Directions
Only lines with the string "computer" are wanted. Pull them out of the data.

(Beginning of Task material)

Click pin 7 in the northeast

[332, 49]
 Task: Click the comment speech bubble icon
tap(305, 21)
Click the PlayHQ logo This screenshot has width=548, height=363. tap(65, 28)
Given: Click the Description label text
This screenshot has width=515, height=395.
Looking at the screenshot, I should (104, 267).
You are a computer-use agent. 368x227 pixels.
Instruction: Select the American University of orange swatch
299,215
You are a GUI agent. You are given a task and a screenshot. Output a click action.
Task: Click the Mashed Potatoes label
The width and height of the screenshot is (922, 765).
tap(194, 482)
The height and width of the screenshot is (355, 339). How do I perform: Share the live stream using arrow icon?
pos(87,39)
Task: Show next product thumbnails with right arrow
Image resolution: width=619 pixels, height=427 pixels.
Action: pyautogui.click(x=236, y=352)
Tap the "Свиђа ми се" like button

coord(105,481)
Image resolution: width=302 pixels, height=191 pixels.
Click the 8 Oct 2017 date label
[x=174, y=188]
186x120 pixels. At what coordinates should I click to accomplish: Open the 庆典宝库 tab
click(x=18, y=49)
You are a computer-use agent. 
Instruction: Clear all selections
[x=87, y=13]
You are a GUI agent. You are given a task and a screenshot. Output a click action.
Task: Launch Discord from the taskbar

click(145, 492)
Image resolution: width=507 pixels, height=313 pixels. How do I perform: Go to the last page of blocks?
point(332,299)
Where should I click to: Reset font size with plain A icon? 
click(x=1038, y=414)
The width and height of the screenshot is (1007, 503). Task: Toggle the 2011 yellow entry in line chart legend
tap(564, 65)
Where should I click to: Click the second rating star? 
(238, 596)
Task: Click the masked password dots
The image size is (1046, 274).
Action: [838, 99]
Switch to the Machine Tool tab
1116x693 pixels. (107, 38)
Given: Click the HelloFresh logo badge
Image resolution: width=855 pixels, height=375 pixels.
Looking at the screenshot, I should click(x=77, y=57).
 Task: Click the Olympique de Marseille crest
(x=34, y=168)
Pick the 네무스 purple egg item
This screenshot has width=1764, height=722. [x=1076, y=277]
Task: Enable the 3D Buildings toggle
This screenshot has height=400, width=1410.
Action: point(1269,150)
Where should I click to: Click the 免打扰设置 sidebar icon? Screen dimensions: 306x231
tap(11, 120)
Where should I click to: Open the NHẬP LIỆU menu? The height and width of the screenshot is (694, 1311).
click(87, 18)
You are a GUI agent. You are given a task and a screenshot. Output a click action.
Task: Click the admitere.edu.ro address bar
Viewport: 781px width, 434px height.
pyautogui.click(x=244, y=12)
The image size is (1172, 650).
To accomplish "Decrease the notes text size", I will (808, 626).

(End of Task material)

Written response
You are a computer-use agent. 368x227 pixels.
You are a computer-use agent. 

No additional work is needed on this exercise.